Certains exégètes tiennent Les Nuits de Chicago ou Les Damnés de l’Océan pour supérieurs à la moindre étape de l’association Sternberg/Dietrich. D’autres adoptent la démarche à rebours consistant à percevoir l’apogée du cinéaste dans ces films plus tardifs que sont Shanghai Gesture ou Fièvre sur Anatahan. Broutilles et questions de goût qui ne sauraient masquer l’essentiel : l’œuvre du réalisateur viennois s’est construite autour d’une fresque en sept volets au centre de laquelle il a enchâssé sa suprême création cinématographique : Marlene. Avant-dernière pièce de l’édifice, L’Impératrice Rouge consacre la plénitude d’un artiste n’ayant cessé depuis L’Ange Bleu de lâcher la bride à ses fantasmes, et alors parvenu au paroxysme de son inspiration. Le destin de la princesse Sophia Frederica, livrée à seize ans par sa famille à un avorton dégénéré qui ne connaît que ses vices d’enfant gâté, dépêchée à la cour en grand équipage, rêvant de son futur bonheur à Saint-Pétersbourg, cherchant des compensations dans la compagnie des galants militaires, faisant des ravages au sein des casernements puis, à la mort de la reine mère, fomentant un putsch avant de se proclamer, sous le nom de Catherine II, impératrice de toutes les Russies, ne sert que d’ossature au déploiement des fastes de la mise en scène.

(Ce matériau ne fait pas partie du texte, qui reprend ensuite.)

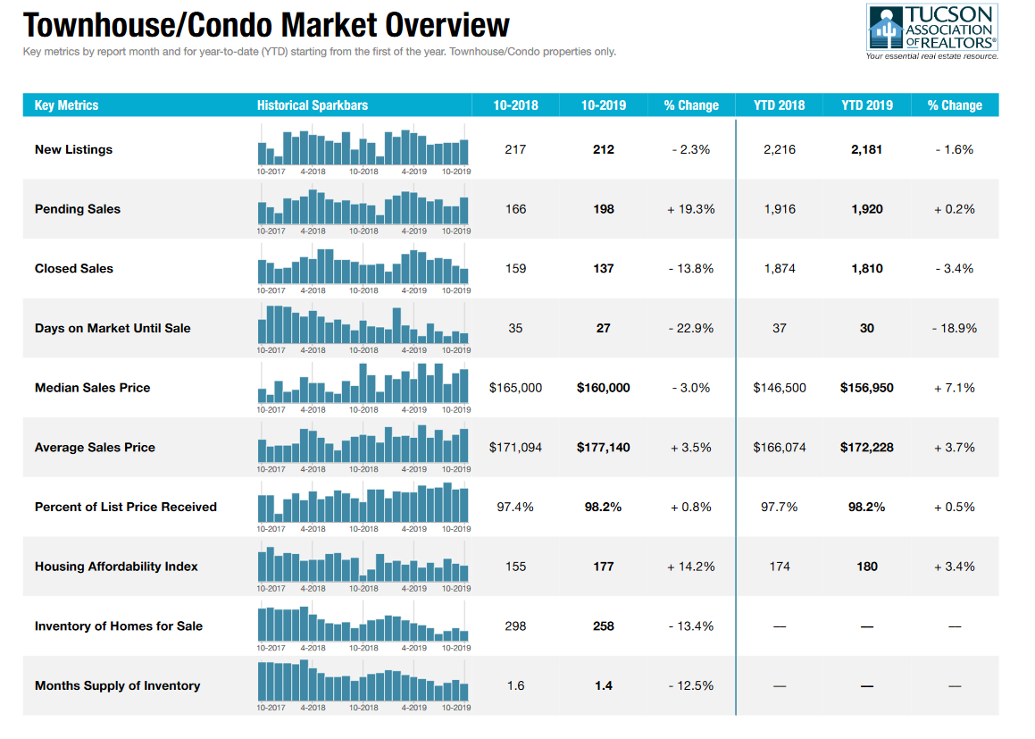Click the YTD 2019 column header
Viewport: 1035px width, 739px height.
click(866, 105)
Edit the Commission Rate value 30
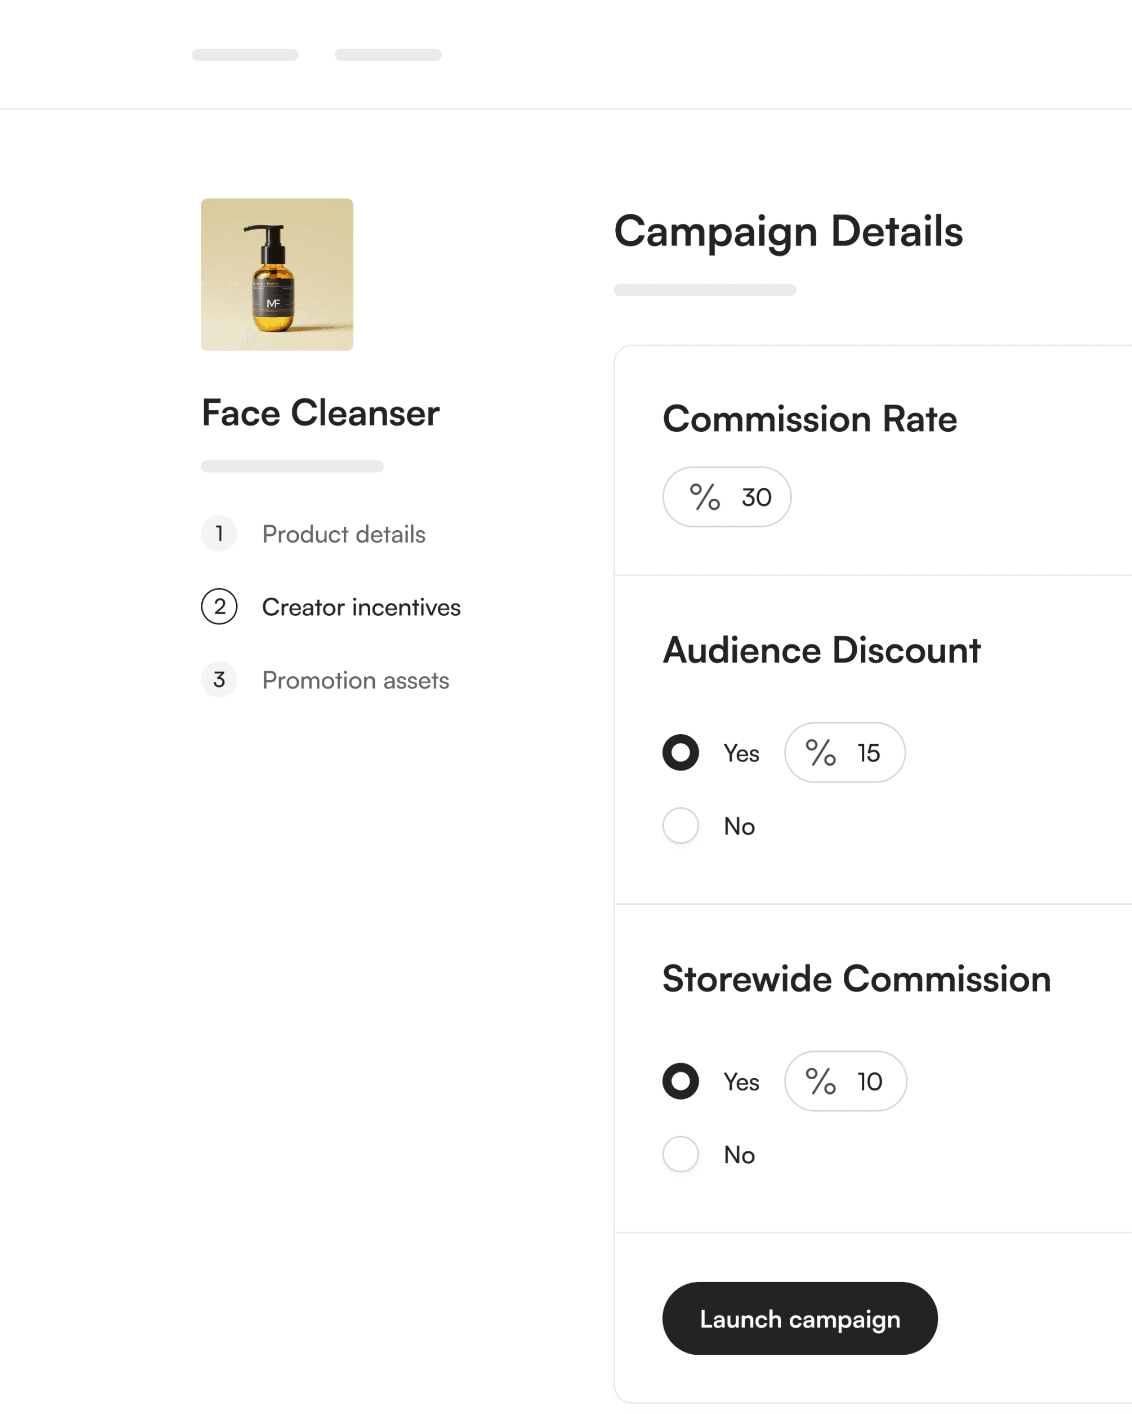Viewport: 1132px width, 1414px height. [757, 497]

Tout à l’effort d’exprimer les démons et merveilles de son imaginaire, Sternberg utilise l’Histoire comme un simple prétexte, semblable à l’argument du librettiste pour le compositeur d’opéra. Encore faut-il savoir avant de parler de trahison que s’il s’arrête à l’avènement du règne de la Grande Catherine, c’est que les Mémoires de celle-ci, très lâche support du scénario, s’achèvent peu avant le coup de force, comme si leur auteur accordait elle-même une importance capitale à la genèse de sa personnalité. Voilà le sujet essentiel traité ici : la découverte par une femme de son pouvoir de séduction et de la manière dont elle peut l’exercer. La conclusion du film entérine à cet égard l’aboutissement d’une prise de conscience en même temps que l’épanouissement d’un personnage.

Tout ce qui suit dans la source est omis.